Поэт родился и провел раннее детство на противоположном, западном склоне Центрального массива, в горах Мильваш (департамент Коррез), неподалеку от знаменитого Вентадура (откуда Бернарт де Вентадорн). Дедушка с бабушкой еще говорили между собой по-окситански (хотя это парадное название тогда еще не употреблялось). Этот язык будет прорываться у Миньо и в семидесятые годы (посвященная «злобе дня», а именно расколу среди «левых», поэма «Ответ трубадуров тыквам» и сейчас, в прозах последних лет). Но записать его в «окситанские почвенники»? Ничего нелепее.
Его отец был коммунистом (партизанский отряд, фашистский концлагерь, борьба в послевоенном парламенте), дебют Миньо состоялся среди поэтов с «пролетарскими симпатиями» (как это понималось в 1968 году), но говорить о нем, как и о других поэтах этих же настроений (Гранмон, Рубо, Варгафтиг, Реньо), как о «леваках», было бы невыносимой пошлостью.
Об Иване Миньо можно говорить не как о играющем некую роль, но как о том, ктонашел силы от роли уклониться.
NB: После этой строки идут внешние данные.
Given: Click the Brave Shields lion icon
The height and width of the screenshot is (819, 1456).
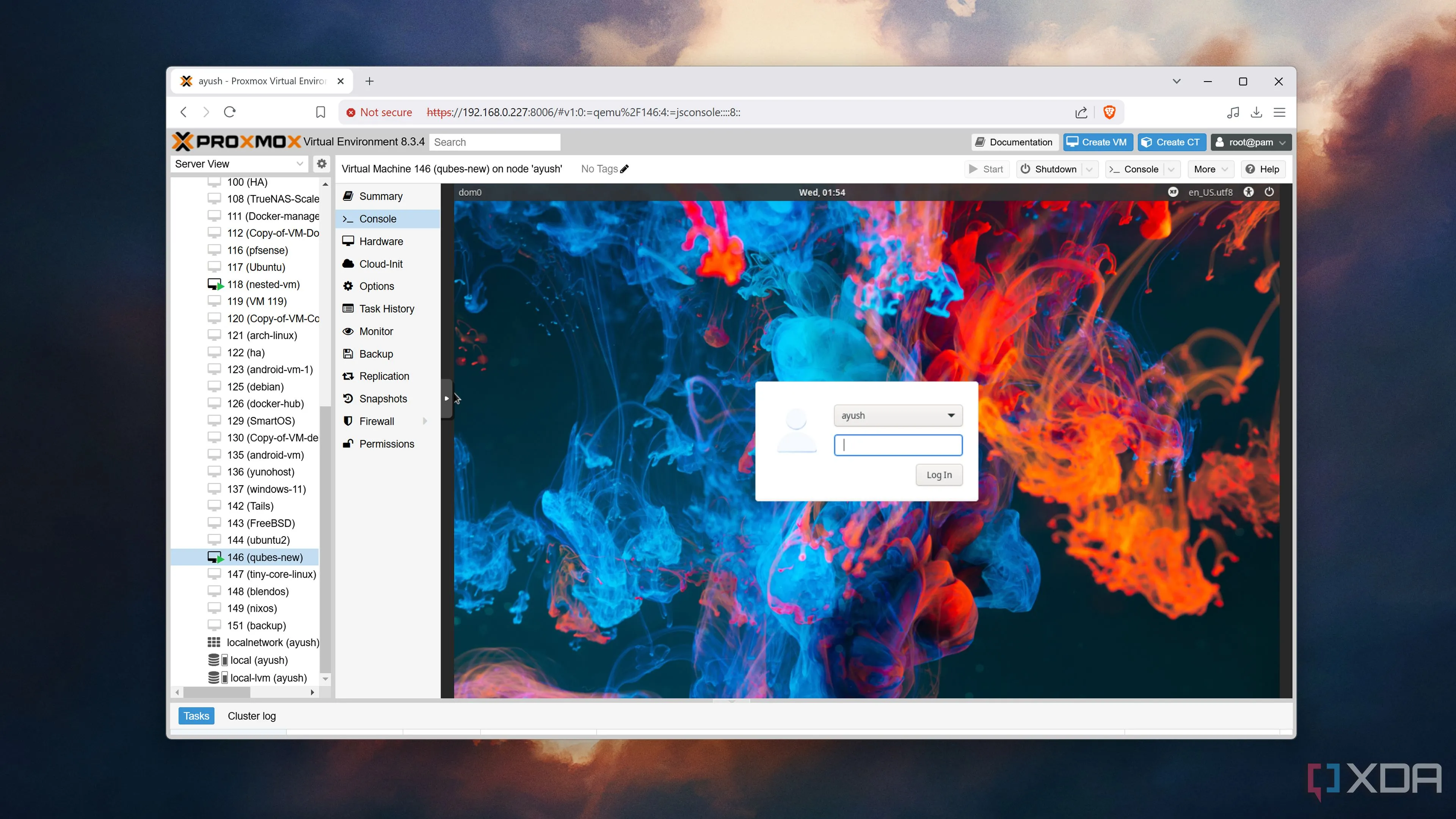Looking at the screenshot, I should (1109, 113).
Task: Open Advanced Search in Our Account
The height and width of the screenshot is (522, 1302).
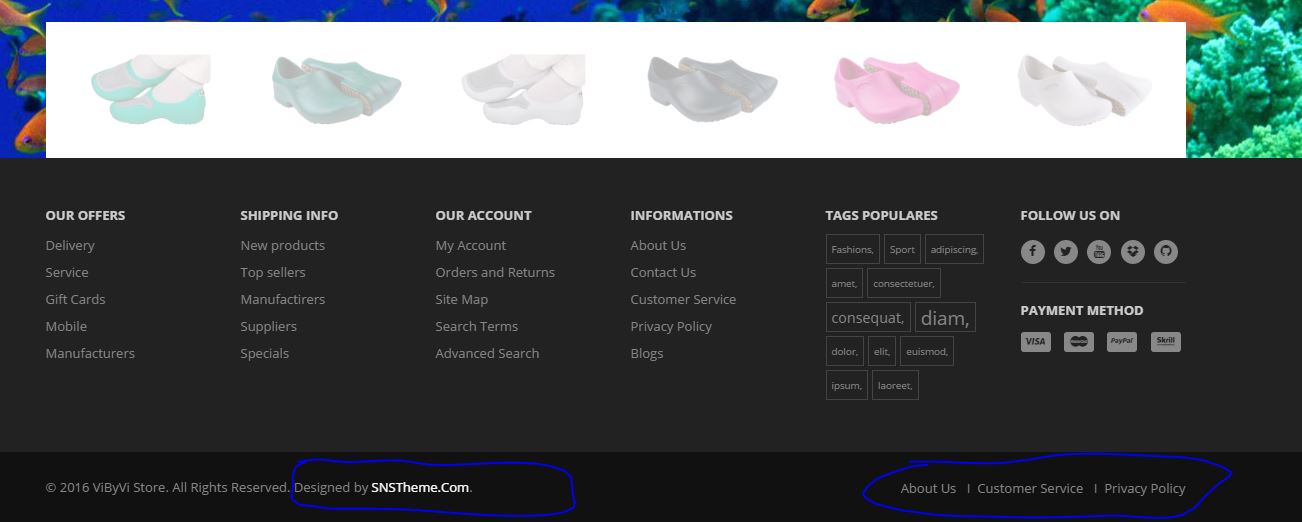Action: click(x=487, y=353)
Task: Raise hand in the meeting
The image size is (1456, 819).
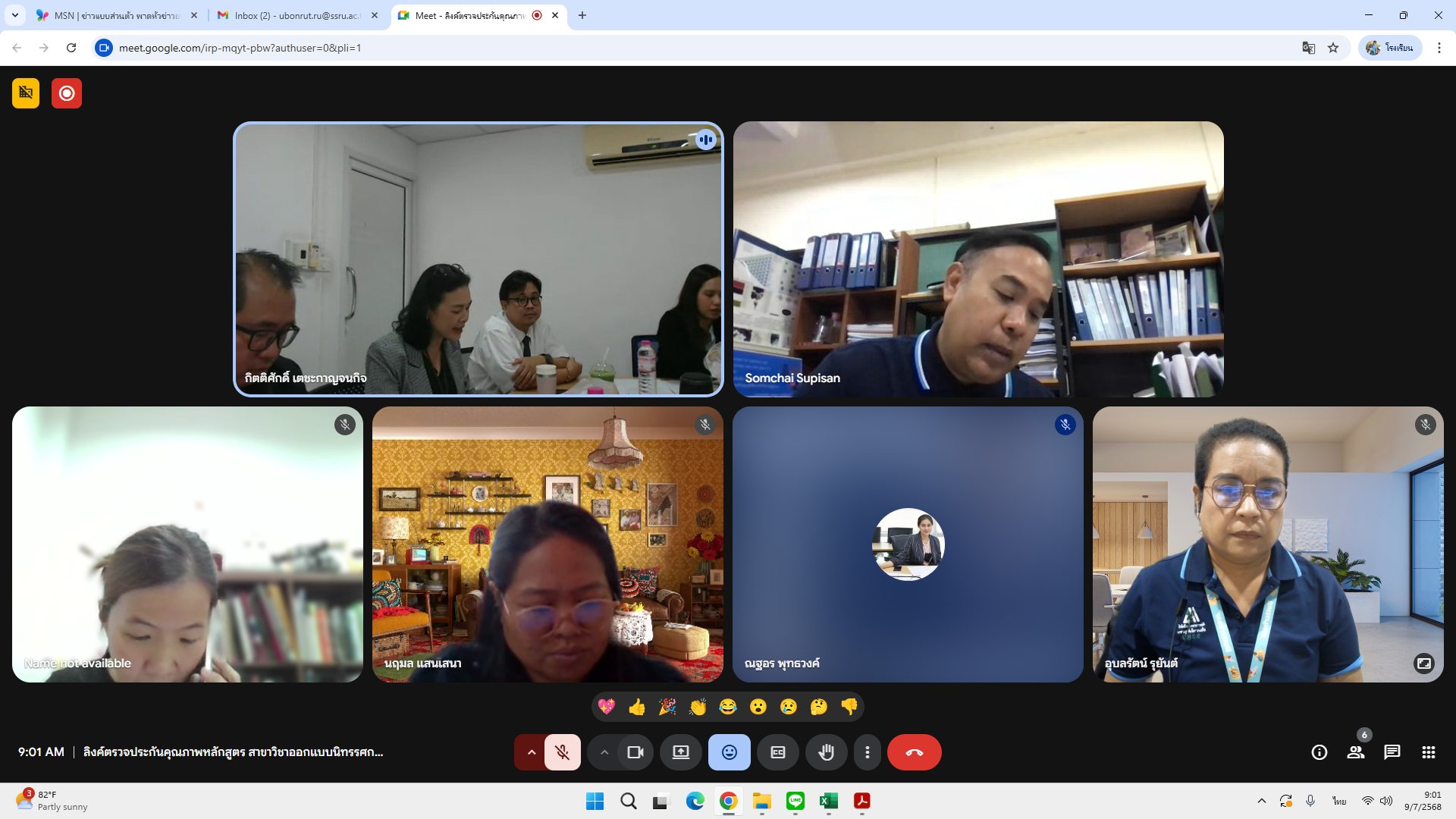Action: pyautogui.click(x=826, y=752)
Поэтому любой рассказ будет наполнен случайностями: работа в Москве в 1970-е годы, фермерство в безлюдных горах, премия Лор Батайон за перевод Хармса, публикуемая ниже «Проза о Даме», почти готовый том французского Хлебникова, проведенный собственноручно водопровод…
В этом рассказе равноправными участниками будут облака, которые видны из окна его кабинета: внизу, у подножья, так сказать по направлению к Лангедоку, или, наоборот, наверху, скрывающие пики, по направлению к Оверни. Он будет переполнен строками из кансон и сирвент по-окситански, цитат из Вергилия и Данте по-латыни и итальянски, подчас его синтаксис будет прорастать из русского будетлянства. И можно не беспокоиться: французской поэзии в нем тоже дадут слово — и Лотреамону, и Малларме, и ныне здравствующему Жан-Пьеру Файю.
Вокруг будут ржаветь заброшенные железные дороги, после смерти последних крестьян осыпаться каменные крыши их наследственных домов и ограды возводившихся тысячу лет полей-террас, закрываться школы и больницы, деградировать города. В «прозах» Миньо будет продолжать звучать человеческий голос, который и есть поэтический голос, если только в антропологической войне поэт на стороне человека.